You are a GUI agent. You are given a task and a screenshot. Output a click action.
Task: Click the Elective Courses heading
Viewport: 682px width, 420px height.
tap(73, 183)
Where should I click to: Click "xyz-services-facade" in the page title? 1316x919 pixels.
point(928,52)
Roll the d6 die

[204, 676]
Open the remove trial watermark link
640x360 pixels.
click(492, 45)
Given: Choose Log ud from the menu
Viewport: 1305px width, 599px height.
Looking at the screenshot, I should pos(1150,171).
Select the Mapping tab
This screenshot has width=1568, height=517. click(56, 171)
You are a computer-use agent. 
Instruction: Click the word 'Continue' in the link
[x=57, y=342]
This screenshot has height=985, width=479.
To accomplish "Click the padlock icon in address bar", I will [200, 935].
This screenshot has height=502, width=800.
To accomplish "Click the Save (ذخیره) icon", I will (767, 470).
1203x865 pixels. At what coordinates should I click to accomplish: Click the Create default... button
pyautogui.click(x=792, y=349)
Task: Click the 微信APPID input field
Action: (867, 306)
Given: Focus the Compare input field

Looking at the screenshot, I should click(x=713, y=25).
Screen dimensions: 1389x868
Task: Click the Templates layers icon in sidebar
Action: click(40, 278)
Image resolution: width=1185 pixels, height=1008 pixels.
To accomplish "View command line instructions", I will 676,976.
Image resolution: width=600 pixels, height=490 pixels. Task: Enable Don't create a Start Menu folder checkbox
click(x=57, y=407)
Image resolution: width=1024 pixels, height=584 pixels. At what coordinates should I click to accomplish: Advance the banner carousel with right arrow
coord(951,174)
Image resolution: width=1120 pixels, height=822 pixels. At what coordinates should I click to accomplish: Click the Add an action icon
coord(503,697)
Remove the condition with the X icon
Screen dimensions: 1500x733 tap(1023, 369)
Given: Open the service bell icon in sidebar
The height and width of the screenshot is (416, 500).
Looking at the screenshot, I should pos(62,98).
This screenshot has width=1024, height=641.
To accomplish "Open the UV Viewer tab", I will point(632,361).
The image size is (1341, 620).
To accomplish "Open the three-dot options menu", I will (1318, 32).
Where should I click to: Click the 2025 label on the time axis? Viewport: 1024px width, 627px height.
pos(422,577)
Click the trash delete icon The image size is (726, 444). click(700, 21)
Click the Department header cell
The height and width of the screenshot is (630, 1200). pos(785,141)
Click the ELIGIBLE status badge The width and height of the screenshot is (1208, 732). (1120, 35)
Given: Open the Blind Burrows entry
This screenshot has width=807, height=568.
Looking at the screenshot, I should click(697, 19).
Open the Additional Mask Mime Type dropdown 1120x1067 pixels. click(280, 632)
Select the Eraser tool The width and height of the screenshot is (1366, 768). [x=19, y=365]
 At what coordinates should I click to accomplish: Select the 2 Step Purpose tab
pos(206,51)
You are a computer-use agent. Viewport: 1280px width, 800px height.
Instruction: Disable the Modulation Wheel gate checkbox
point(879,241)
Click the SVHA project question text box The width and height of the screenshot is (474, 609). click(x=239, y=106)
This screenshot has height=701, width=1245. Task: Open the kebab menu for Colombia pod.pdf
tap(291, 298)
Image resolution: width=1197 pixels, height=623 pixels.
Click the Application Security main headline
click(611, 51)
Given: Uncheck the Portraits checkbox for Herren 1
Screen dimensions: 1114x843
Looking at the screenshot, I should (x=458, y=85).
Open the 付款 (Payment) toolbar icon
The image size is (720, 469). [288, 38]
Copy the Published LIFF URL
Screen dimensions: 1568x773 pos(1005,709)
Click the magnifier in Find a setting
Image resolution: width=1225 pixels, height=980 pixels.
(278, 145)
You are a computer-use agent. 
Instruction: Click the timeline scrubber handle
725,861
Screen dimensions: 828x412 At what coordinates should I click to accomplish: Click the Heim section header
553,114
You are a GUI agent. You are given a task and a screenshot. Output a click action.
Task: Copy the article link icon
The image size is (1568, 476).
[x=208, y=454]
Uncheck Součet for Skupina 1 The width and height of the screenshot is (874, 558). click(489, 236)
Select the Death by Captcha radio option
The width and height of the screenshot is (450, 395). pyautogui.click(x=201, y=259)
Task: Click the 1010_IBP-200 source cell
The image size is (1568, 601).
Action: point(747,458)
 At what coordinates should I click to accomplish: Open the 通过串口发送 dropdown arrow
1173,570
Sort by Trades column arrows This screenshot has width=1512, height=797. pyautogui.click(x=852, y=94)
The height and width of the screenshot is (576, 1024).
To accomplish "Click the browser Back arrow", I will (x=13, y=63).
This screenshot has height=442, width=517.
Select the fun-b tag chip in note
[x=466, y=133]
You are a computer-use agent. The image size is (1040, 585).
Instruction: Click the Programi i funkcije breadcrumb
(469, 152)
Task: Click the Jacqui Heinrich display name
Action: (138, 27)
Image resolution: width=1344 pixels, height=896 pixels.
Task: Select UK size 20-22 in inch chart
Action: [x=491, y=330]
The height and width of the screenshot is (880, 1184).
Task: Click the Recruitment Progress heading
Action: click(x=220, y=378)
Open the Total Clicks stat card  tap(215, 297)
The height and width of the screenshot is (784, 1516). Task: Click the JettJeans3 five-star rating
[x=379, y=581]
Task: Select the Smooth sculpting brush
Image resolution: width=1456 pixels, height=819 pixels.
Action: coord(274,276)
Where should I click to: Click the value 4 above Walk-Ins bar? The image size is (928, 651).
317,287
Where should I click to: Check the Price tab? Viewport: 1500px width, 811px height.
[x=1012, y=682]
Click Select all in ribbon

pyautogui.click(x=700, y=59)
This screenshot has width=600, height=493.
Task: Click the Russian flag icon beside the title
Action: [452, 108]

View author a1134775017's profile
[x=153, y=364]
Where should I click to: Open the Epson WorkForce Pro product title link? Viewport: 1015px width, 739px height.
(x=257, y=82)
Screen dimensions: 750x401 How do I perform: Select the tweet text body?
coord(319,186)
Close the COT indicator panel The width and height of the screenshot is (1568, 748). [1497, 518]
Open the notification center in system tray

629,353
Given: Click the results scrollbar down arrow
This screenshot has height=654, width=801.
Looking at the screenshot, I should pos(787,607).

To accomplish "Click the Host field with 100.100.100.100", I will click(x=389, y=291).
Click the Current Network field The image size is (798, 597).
────────────────────
(What you need to do):
Reproduce the lines of the entries above exactly, but only from the line containing "Where should I click to: Check" through the final line.

(Answer to this problem):
Where should I click to: Check the Price tab? Viewport: 1500px width, 811px height.
[x=1012, y=682]
Click Select all in ribbon

pyautogui.click(x=700, y=59)
This screenshot has width=600, height=493.
Task: Click the Russian flag icon beside the title
Action: [452, 108]

View author a1134775017's profile
[x=153, y=364]
Where should I click to: Open the Epson WorkForce Pro product title link? Viewport: 1015px width, 739px height.
(x=257, y=82)
Screen dimensions: 750x401 How do I perform: Select the tweet text body?
coord(319,186)
Close the COT indicator panel The width and height of the screenshot is (1568, 748). [1497, 518]
Open the notification center in system tray

629,353
Given: Click the results scrollbar down arrow
This screenshot has height=654, width=801.
Looking at the screenshot, I should pos(787,607).

To accomplish "Click the Host field with 100.100.100.100", I will click(x=389, y=291).
Click the Current Network field The image size is (798, 597).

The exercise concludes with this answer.